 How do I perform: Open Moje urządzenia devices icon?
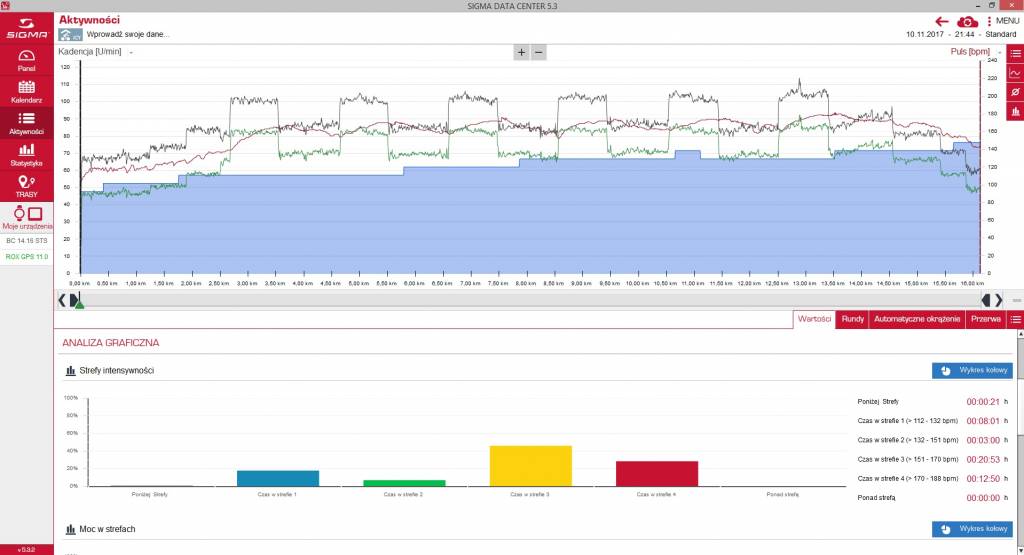[x=26, y=217]
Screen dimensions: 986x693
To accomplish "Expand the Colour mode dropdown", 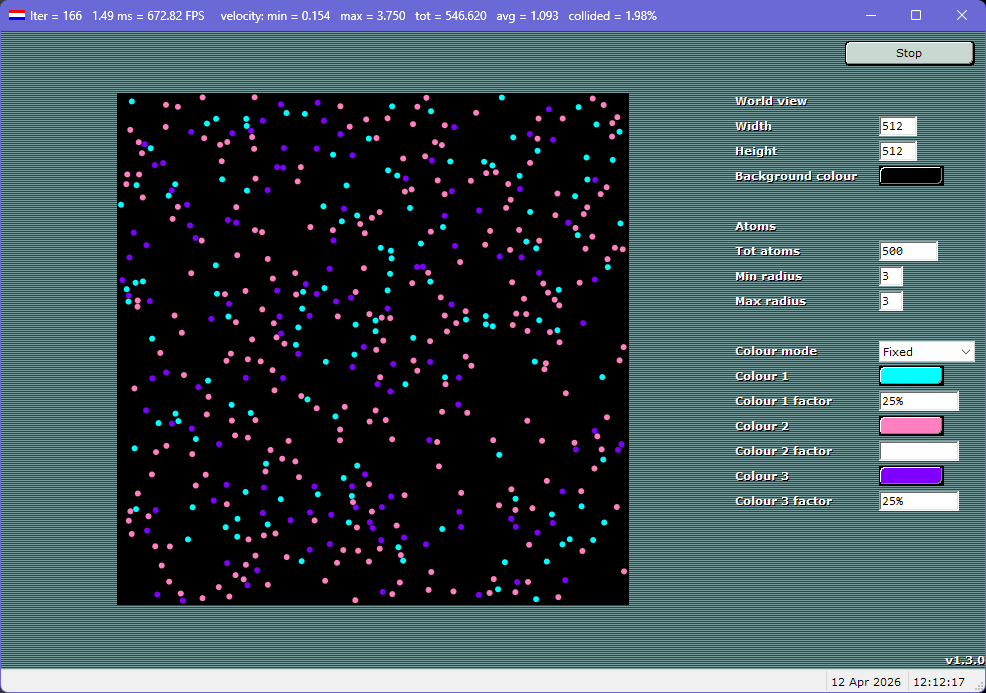I will tap(926, 352).
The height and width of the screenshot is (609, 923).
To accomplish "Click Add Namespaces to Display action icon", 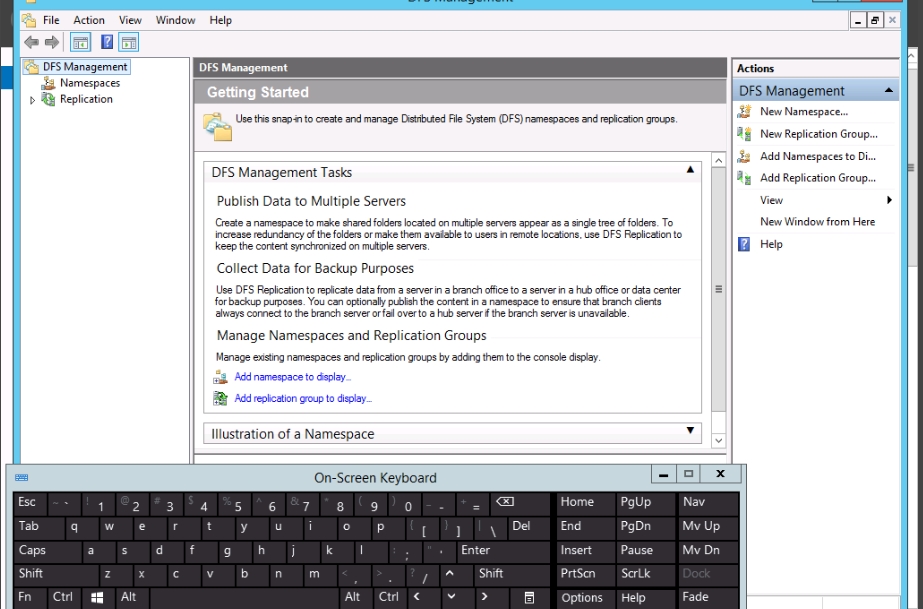I will click(x=744, y=156).
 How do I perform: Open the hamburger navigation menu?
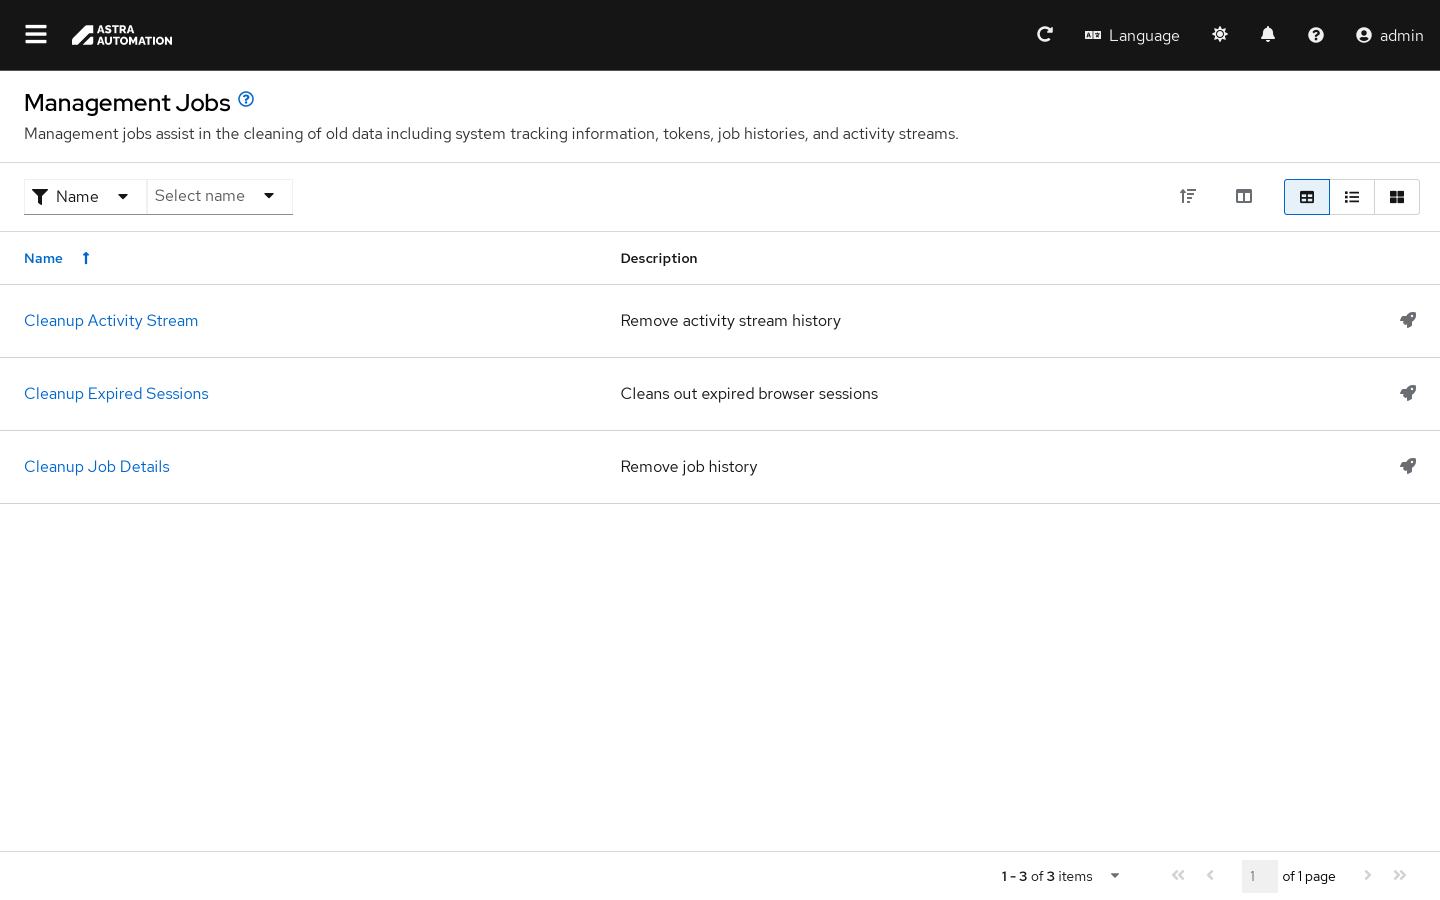(36, 35)
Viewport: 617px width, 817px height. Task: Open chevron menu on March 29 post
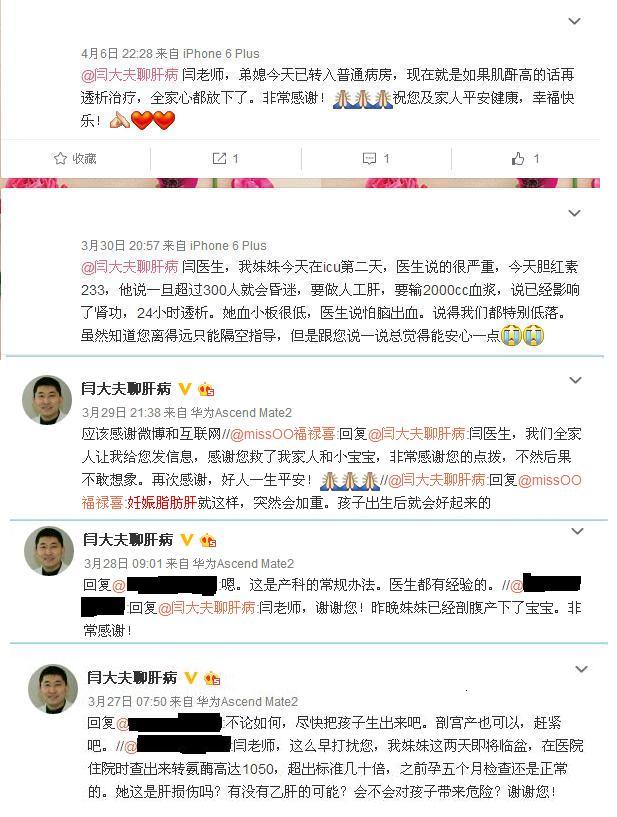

----------

What this task involves: Each line from the one with "How do I perform: Open the" through the final line of the records must be copied exactly, with no pictures and no additional lines.

Written solution:
 How do I perform: Open the hamburger navigation menu?
(36, 35)
Viewport: 617px width, 817px height. Task: Open chevron menu on March 29 post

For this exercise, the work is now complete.